Photos show a Kmart and a pizza restaurant destroyed in Santa Rosa.
Winds expected to ease
The National Weather Service in San Francisco on Sunday issued a "red flag warning" for the Bay Area because of current or impending critical fire weather conditions.
The warning cited dry, "windy locations through the Napa Valley and northern Sonoma County valleys." Gusts ranging from 35 mph to more than 60 mph were recorded. There were a few hurricane-force gusts of more than 74 mph.
"Any fires that develop will likely spread rapidly," the warning said.
Forecasters said winds will remain strong on Monday morning but are expected to ease by midday. But the warning will likely remain in effect because of the warm and dry conditions and the presence of wildfires.
Responders worked through the night to fight the fires. KPIX said the blazes had stretched local firefighting resources, and calls were out for assistance. Kaiser Permanente Hospital in Santa Rosa evacuated patients. News footage showed patients wheeled out on stretchers.
Santa Rosa also ordered evacuations in several neighborhoods. The Sonoma County Sheriff's Office said hotels were evacuated and shelters were set up. The county is working to set up shelters at fairgrounds to house animals. In Napa County, evacuations were underway as firefighters battled blazes.
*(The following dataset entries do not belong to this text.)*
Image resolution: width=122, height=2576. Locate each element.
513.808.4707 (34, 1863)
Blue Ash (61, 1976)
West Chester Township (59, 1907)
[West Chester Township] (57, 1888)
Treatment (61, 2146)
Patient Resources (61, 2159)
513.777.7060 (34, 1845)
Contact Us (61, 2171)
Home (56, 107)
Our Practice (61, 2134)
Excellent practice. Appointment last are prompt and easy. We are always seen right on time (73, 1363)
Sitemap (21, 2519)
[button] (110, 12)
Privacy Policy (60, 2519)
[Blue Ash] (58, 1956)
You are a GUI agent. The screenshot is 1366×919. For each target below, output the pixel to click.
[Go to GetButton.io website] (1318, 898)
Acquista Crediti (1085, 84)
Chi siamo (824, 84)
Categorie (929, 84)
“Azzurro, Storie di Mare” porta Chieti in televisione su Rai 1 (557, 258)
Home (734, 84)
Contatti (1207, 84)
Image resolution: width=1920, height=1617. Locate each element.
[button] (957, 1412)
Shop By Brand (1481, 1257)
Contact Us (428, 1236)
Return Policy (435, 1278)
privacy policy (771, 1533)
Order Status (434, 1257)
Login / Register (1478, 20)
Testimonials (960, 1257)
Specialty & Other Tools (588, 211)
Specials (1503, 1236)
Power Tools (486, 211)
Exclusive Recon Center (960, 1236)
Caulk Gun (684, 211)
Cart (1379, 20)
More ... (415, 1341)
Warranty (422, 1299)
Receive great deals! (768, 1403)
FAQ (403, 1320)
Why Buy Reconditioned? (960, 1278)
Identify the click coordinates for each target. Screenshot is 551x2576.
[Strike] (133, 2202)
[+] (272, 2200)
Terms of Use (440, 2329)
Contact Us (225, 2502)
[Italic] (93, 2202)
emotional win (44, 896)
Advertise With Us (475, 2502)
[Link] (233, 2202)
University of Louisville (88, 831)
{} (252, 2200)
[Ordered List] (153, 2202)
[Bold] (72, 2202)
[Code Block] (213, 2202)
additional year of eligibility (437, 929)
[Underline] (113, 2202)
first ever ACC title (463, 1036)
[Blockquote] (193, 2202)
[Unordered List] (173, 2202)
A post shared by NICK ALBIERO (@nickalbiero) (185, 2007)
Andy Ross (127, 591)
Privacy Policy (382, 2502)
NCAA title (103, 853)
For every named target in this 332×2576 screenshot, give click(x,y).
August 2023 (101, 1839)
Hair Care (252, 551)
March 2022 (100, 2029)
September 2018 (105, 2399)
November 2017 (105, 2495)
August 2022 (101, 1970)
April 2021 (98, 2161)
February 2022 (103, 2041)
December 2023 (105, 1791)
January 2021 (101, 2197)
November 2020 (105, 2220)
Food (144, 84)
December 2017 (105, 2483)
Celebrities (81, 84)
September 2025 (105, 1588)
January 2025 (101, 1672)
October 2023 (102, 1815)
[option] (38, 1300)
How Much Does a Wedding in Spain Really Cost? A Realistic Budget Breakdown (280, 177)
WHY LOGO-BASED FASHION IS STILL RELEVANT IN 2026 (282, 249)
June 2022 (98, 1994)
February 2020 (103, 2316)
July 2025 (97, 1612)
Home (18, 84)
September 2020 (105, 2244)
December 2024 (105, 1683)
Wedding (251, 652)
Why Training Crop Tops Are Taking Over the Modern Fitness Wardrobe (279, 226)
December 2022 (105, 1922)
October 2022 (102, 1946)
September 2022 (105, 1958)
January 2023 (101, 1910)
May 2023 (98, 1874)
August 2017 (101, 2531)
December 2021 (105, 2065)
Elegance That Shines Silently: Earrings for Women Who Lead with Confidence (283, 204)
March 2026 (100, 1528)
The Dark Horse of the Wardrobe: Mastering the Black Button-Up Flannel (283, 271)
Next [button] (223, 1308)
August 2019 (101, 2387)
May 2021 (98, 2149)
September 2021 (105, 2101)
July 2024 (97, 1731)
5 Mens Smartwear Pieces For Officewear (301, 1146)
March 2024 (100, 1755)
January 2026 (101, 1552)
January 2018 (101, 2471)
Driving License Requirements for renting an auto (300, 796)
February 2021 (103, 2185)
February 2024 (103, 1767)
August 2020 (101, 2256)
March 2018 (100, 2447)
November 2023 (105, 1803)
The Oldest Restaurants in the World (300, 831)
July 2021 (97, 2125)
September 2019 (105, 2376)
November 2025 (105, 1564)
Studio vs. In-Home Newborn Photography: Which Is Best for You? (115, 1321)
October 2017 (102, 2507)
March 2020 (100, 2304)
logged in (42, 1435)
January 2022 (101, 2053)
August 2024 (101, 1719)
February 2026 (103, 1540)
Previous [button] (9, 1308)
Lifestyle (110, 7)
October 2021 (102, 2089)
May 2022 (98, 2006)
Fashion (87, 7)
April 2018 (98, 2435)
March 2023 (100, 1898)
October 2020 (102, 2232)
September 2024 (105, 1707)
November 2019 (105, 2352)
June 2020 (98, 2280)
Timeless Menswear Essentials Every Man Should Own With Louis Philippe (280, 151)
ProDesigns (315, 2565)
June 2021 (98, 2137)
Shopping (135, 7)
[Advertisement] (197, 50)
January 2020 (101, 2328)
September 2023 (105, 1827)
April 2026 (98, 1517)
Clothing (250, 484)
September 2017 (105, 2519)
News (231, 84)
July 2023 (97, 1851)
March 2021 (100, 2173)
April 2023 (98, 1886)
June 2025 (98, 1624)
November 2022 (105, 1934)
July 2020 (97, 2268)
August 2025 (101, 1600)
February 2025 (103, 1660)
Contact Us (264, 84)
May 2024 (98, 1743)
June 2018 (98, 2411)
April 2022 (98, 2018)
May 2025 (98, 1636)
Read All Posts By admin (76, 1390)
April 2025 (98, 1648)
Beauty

There were also fires in other counties such as Lake and Mendecino.
Napa Mayor Jill Techel says authorities had to evacuate Montecito Boulevard and Monte Vista Avenue in the city. She estimates that about 100 homes have been evacuated. She warns that those trying to contact loved ones may experience spotty mobile phone coverage.
Napa's Biermann says authorities hope to have a better grasp on the extent of the fires now that the sun is up and firefighting aircraft can survey the area.
He was asked multiple times if it was suspicious that three fires began around the same time, he reiterated that the causes of all three fires are unknown.
"Fire has burned all the way through the Silverado Country Club area," Biermann said in a reference to the Silverado Resort and Spa.
Napa County Sheriff John Robertson says he hasn't had any issues with people refusing to evacuate: "Most of the people are leaving their homes. This is a big event."
Residents fleeing homes, hospitals
Veronica Ortega was at the Kaiser Permanente Hospital in Santa Rosa when she smelled smoke and saw flames through the window of her fiancé's room on the fourth floor.
The two soon were loaded onto a city bus and shuttled away.
Alyssa O'Gorman and her family fled their home in the nick of time. As the flames closed in Sunday night, they left without a change of clothes. O'Gorman, her parents and her grandfather gathered their animals and were out of the house in minutes.
O'Gorman, a nursing assistant, was driving home from her job when she first spotted flames.
After evacuating the house, which sits at the dead end of a one-lane road in rural Napa County, she and her family watched from a distance as a propane tank exploded and their home's roof caught fire.
If O'Gorman hadn't been coming home from work to wake her family, "we would have been in the house trapped," she said.
Meanwhile, as she takes refuge with a relative in Santa Rosa, O'Gorman can't stop thinking about about the valuables and keepsakes left behind in her home, which she now believes is gone.
She's too distraught to sleep.
"I'm probably not going to," she says. "Not until I can see my house."
Along with Kaiser Permanente hospital, Sutter Hospital in Santa Rosa was also evacuated. Much of a mobile home park behind the Kaiser facility burned, CNN affiliate KPIX said.
In Santa Rosa, the Fountain Grove Inn and Hotel was destroyed and another hotel, the Hilton, was in flames, the affiliate reported.
The swath is known as wine country. KPIX reported flames near the Domaine Carneros winery.